III. Standards of Review
[4] This Court has consistently held that Board decisions must be accorded the highest curial deference. In this case, all of the factors needed in a pragmatic and functional analysis lead to the conclusion that the Board’s decision cannot be interfered with unless it is patently unreasonable (See Dr. Q. v. College of Physicians and Surgeons of British Columbia [2003] 1 S.C.R. 226). The one exception involves questions of procedural fairness where it is for the Court to provide the legal answer (See Canadian Union of Public Employees (C.U..P.E) v.
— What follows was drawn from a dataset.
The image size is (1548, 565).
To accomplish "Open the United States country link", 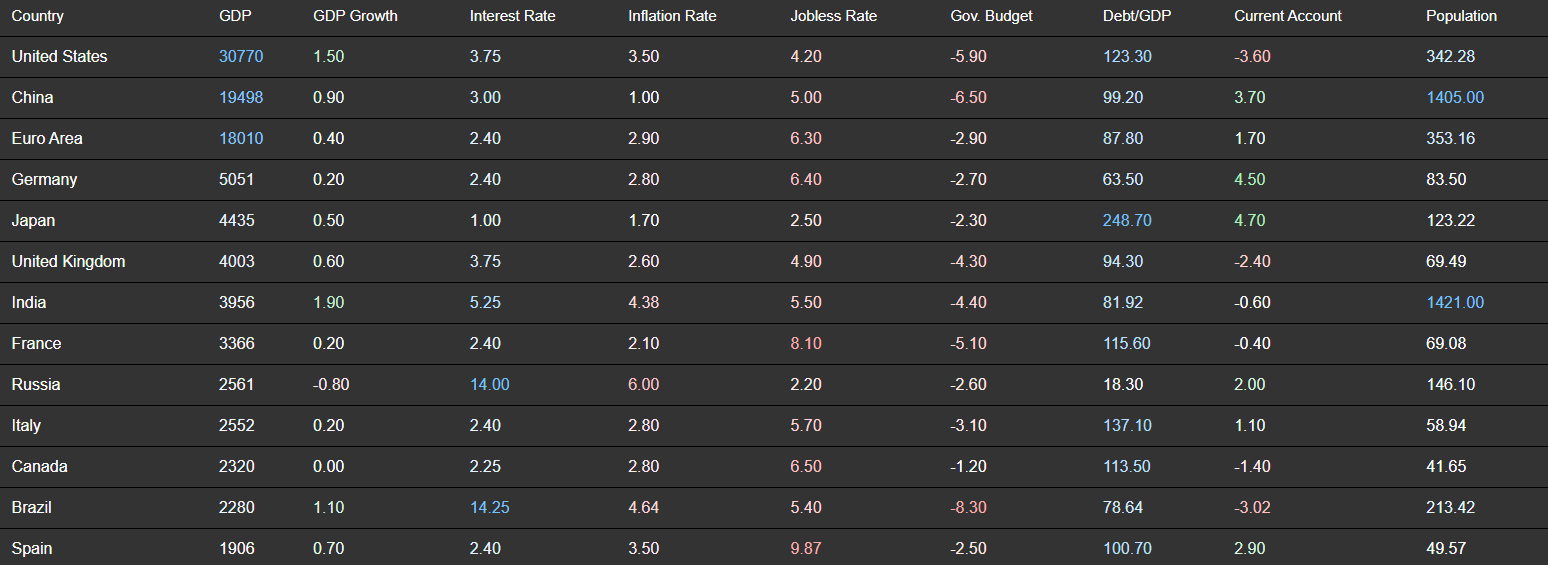I will point(59,57).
Ontario (Minister of Labour), [2003] 1 S.C.R. 539 at paragraph 100).
[5] The standard of patent unreasonableness is very strict. A decision is not patently unreasonable simply because this Court may disagree with it. Rather, in order to be patently unreasonable, this Court must find that the Board’s Reconsideration decision is clearly irrational. (See Law Society of New Brunswick v. Ryan, [2003] 1 S.C.R. 247 at paragraph 52).
IV. Analysis
[6] In reaching its Reconsideration decision the Board was required to follow section 44 of the Canada Industrial Relations Board Regulations, 2001, SOR/2001-520 (the Regulations). The basis on which the power of reconsideration is founded is clear; either the existence of new facts that could not have been brought to the Board’s attention at the time it made its Initial decision, an error of law or policy or the failure of the original Board to respect a principle of natural justice.
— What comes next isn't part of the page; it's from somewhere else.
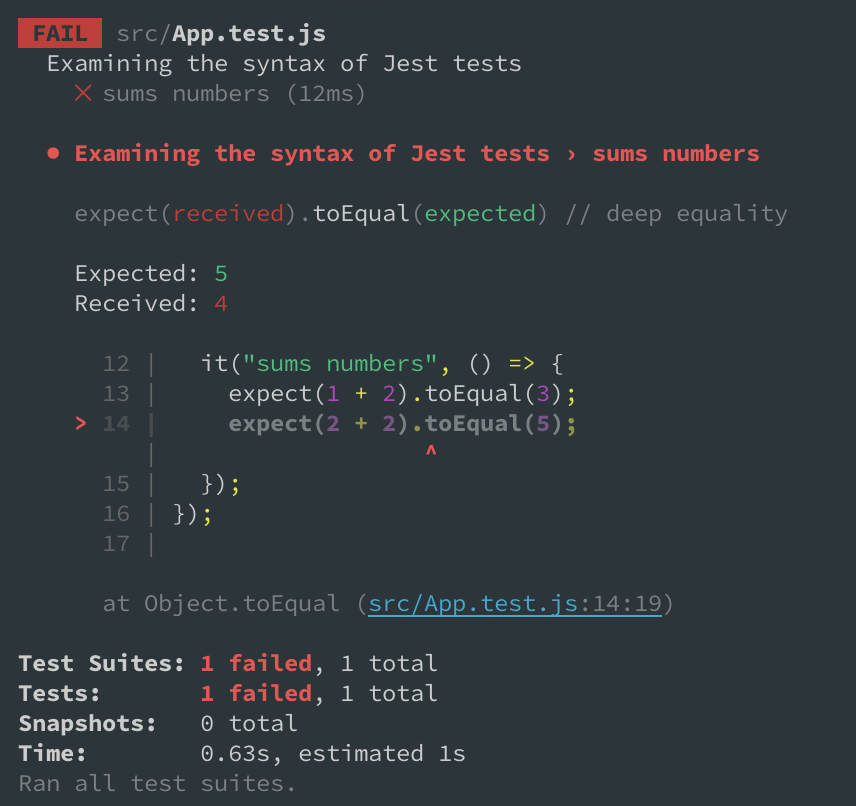
Task: Click the red caret under toEqual
Action: click(431, 453)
[7] I am unable to say that the Board’s Reconsideration decision was patently unreasonable. A request for reconsideration is neither an opportunity to obtain a new hearing nor is it an appeal. In conducting its review of the Initial decision, the reconsideration panel was not to substitute its own appreciation of the facts for that of the original panel. In this case, based on the facts before it, the original panel concluded that the Union was within its right not to pursue the matter further and there are no new facts or grounds now advanced by the applicant that would alter this conclusion.
[8] While it is unnecessary to do so, I will briefly address Mr. Williams’ complaint that the initial panel did not satisfy its duty to provide reasons as required by Baker v. Canada (Minister of Citizenship and Immigration) [1999] 2 S.C.R. 817 at paragraph 43.
[9] Neither the Canada Labour Code, R.S.C. 1985, c. L-2, nor the Regulations require the Board to provide written reasons, however some form of reasons are required where the decision has important significance for the individual (see Baker at paragraph 43). In the present case, while the Initial decision was brief, the reasons adequately explain to Mr. Williams why the panel did not find that the union had breached its duty of fair representation.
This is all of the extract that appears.